BACKGROUND: There is a lack of literature on how to adapt new evidence-based interventions for maternal and newborn care into local health systems and policy for rapid scale-up, particularly for community-based interventions in low-income settings. The Uganda Newborn Study (UNEST) was a cluster randomised control trial to test a community-based care package which was rapidly taken up at national level. Understanding this process may help inform other studies looking to design and evaluate with scale-up in mind.

OBJECTIVE: This study aimed to describe the process of using evidence to design a community-based maternal and newborn care package in rural eastern Uganda, and to determine the dissemination and advocacy approaches used to facilitate rapid policy change and national uptake.

DESIGN: We reviewed UNEST project literature including meeting reports and minutes, supervision reports, and annual and midterm reports. National stakeholders, project and district staff were interviewed regarding their role in the study and perceptions of what contributed to uptake of the package under evaluation. Data related to UNEST formative research, study design, implementation and policy influence were extracted and analysed.

RESULTS: An advisory committee of key players in development of maternal and newborn policies and programmes in Uganda was constituted from many agencies and disciplines. Baseline qualitative and quantitative data collection was done at district, community and facility level to examine applicability of aspects of a proposed newborn care package to the local setting. Data were summarised and presented to stakeholders to adapt the intervention that was ultimately tested. Quarterly monitoring of key activities and events around the interventions were used to further inform implementation. The UNEST training package, home visit schedule and behaviour change counselling materials were incorporated into the national Village Health Team and Integrated Community Case Management packages while the study was ongoing.

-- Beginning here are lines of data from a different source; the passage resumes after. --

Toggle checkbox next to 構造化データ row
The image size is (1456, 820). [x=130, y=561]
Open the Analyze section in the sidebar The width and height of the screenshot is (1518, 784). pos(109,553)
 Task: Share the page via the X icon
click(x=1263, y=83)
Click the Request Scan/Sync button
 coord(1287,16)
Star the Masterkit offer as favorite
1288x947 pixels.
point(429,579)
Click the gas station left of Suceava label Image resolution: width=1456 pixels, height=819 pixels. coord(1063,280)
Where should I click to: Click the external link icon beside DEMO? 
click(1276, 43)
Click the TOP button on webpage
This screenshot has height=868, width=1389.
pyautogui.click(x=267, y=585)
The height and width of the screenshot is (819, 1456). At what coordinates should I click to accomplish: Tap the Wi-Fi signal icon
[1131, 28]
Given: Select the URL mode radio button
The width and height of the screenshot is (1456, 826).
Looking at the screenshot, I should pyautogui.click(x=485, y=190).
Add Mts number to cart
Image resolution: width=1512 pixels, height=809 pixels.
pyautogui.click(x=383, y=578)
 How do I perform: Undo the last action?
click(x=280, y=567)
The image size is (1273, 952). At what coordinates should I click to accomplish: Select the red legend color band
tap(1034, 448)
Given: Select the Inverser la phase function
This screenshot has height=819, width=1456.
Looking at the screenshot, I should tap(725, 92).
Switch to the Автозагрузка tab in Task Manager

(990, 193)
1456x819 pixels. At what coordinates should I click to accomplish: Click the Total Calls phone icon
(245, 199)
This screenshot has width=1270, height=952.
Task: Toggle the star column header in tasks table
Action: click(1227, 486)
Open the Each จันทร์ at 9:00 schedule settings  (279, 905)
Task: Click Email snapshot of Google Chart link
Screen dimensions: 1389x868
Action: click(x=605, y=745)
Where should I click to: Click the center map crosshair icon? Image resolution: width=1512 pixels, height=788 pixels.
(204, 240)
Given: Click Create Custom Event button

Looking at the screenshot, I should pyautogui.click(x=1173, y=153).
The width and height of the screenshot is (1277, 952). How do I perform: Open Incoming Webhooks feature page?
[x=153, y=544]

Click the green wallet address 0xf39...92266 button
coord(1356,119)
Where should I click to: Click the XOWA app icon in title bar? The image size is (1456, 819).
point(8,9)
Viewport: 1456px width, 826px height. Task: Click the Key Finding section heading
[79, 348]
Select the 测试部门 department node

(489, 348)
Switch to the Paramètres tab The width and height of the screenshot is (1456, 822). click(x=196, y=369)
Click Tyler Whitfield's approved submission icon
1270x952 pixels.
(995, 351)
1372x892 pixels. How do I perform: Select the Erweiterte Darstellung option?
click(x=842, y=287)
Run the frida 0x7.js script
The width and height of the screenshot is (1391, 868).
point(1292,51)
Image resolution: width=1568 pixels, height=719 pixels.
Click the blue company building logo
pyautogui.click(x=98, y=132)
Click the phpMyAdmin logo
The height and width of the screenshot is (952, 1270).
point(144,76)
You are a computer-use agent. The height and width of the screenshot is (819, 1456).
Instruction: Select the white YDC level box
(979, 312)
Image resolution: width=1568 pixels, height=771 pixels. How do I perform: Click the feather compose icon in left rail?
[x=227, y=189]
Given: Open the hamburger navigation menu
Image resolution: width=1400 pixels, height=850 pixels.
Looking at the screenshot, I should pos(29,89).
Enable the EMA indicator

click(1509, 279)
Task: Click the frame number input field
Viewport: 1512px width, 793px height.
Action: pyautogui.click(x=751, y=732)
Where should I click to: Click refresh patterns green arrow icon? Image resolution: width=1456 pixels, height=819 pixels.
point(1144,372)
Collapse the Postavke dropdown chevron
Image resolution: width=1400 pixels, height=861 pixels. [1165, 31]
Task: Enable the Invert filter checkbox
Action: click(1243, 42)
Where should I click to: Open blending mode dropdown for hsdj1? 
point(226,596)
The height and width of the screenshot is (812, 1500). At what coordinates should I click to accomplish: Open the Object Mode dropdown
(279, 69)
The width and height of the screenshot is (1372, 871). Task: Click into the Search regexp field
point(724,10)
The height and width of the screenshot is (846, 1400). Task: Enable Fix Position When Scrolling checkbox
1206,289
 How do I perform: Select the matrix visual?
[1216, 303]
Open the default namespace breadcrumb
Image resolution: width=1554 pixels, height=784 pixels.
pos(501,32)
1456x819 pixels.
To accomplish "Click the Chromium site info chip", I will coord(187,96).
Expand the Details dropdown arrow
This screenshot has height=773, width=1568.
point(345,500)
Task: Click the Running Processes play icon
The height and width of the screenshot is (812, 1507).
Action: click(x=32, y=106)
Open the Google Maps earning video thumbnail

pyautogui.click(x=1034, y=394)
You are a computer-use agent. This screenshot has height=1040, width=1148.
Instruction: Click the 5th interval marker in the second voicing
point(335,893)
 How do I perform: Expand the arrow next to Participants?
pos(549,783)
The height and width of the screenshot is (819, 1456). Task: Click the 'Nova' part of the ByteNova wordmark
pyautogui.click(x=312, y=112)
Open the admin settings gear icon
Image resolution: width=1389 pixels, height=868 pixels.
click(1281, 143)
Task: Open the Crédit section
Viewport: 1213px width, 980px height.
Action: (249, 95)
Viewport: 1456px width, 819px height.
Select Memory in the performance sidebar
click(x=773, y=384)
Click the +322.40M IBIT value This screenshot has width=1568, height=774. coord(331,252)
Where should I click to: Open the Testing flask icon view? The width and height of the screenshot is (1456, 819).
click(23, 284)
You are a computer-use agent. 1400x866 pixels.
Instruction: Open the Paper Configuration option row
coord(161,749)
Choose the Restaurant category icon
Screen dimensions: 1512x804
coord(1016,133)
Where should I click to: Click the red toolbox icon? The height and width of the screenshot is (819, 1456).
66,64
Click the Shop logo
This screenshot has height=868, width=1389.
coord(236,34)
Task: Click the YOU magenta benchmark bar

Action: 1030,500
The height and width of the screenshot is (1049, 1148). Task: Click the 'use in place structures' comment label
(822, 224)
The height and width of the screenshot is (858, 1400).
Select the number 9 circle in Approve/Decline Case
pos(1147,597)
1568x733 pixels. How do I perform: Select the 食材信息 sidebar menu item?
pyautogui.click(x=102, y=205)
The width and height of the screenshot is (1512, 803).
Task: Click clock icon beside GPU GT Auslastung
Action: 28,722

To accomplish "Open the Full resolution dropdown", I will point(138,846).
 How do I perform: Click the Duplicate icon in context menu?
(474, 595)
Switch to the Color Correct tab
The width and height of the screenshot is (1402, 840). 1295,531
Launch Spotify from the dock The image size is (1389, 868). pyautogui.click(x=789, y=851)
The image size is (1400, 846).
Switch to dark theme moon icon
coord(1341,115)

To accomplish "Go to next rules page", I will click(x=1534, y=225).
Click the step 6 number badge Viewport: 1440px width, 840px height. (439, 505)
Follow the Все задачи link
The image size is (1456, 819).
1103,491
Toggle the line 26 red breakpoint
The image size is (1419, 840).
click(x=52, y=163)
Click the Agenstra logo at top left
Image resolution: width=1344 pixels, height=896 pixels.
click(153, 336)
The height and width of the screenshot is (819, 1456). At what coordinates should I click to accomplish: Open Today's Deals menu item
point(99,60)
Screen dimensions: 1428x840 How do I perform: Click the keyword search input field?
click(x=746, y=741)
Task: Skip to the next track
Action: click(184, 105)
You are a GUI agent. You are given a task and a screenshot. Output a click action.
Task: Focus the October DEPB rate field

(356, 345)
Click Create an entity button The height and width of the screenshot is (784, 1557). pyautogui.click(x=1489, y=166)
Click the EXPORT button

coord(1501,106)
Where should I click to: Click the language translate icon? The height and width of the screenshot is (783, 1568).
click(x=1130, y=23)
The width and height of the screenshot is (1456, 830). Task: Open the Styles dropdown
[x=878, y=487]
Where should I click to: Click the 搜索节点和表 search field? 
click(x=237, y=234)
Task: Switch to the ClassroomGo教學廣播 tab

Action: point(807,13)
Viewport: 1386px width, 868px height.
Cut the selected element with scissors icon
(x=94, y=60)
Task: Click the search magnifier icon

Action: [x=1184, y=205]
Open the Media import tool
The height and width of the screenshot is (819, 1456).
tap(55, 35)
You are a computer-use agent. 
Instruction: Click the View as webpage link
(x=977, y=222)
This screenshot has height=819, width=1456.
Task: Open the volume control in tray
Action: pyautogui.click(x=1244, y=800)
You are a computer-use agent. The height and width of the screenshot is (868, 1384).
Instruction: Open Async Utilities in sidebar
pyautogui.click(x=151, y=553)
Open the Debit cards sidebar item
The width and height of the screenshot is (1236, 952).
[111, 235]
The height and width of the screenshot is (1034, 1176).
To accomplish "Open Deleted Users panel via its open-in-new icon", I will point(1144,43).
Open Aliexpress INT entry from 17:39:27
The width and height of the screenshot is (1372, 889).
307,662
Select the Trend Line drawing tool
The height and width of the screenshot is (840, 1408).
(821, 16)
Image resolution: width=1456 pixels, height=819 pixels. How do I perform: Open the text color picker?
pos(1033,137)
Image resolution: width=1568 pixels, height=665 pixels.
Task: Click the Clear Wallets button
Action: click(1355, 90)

CONCLUSIONS: Designing interventions for national scale-up requires strategies and planning from the outset. Use of evidence alongside engagement of key stakeholders and targeted advocacy about the burden and potential solutions is important when adapting interventions to local health systems and communities. This approach has the potential to rapidly translate research into policy, but care must be taken not to exceed available evidence while seizing the policy opportunity.